Wednesday, April 25, 2012

He Changed My Life

In much the same way I remember people who didn’t give me a break with considerable exasperation, I remember people who did give me a break with considerable gratitude.

This man gave me a break.

I didn’t know Jean-Claude Langlois had passed away earlier this month, until I saw the front page of one of his newspapers. His employees stood along the path leading into the church holding white roses. He was 77.

He built a newspaper empire and was honored with a National Assembly medal. A senator spoke at his funeral and his employees remembered him as a father to some and a brother to others.

I was 21 and fresh out of school when I walked into his office to apply for the position of Editor-in-Chief. Mr. Langlois told me he’d try me out for three weeks; I ended up staying with his company for three years. I knew him as a generous and fair employer.

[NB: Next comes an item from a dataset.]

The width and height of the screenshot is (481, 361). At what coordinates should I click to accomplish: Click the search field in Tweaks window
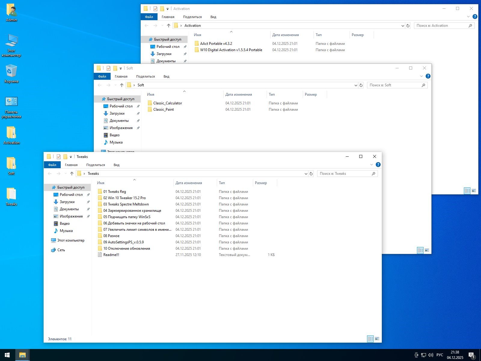344,174

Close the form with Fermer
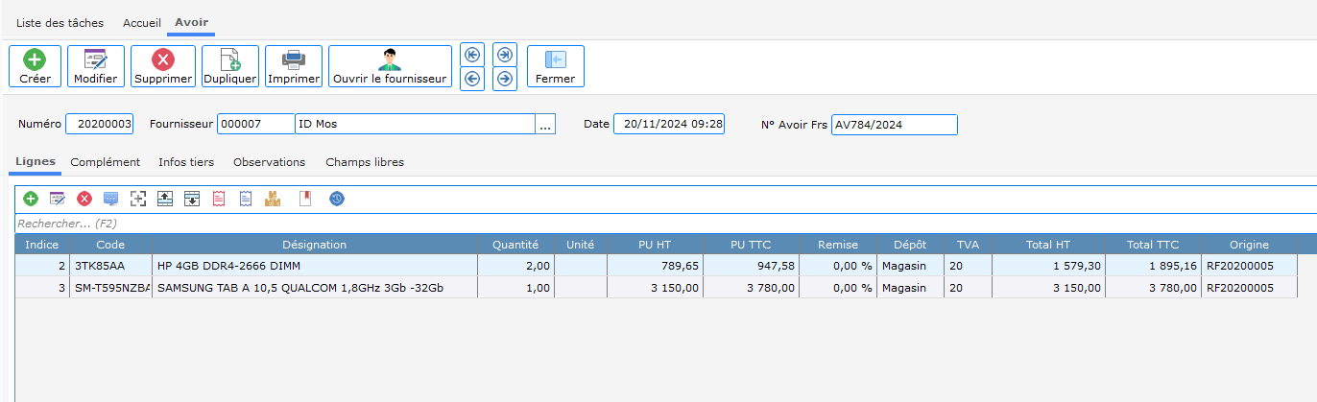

He owned several French newspapers; I pretty much ran the only English one. I was editor-in-chief, reporter, layout artist, proofreader, translator and wrote a weekly editorial column, titled “Free Writes”. It was one of the greatest experiences of my professional life; editorial freedom, unlimited resources, a grateful readership and a chance to explore and test myself journalistically. I suddenly had access to a fleet of company cars, a prized corner office and a career.

Journalism as a hobby started for me as a child when a cassette tape recorder came into our lives. I would interview people, act in plays, sing and tell jokes, microphone in hand. In high school, I worked as copy editor on the yearbook. In college, I wrote concert and record reviews for the school paper and hosted a jazz radio show. In university, I wrote entertainment pieces for the paper, hosted a radio show and contributed to the yearbooks.

For me, journalism as a career started with a man named Jean-Claude Langlois.

To pay tribute, I sent an e-mail to his company website and received a gracious reply from his daughter a few days later. The last line of my e-mail reads as follows, “Au-dela de la tristesse que je me sens, je suis infiniment reconnaissant et je le serai jusqu’a le fin de mes jours.”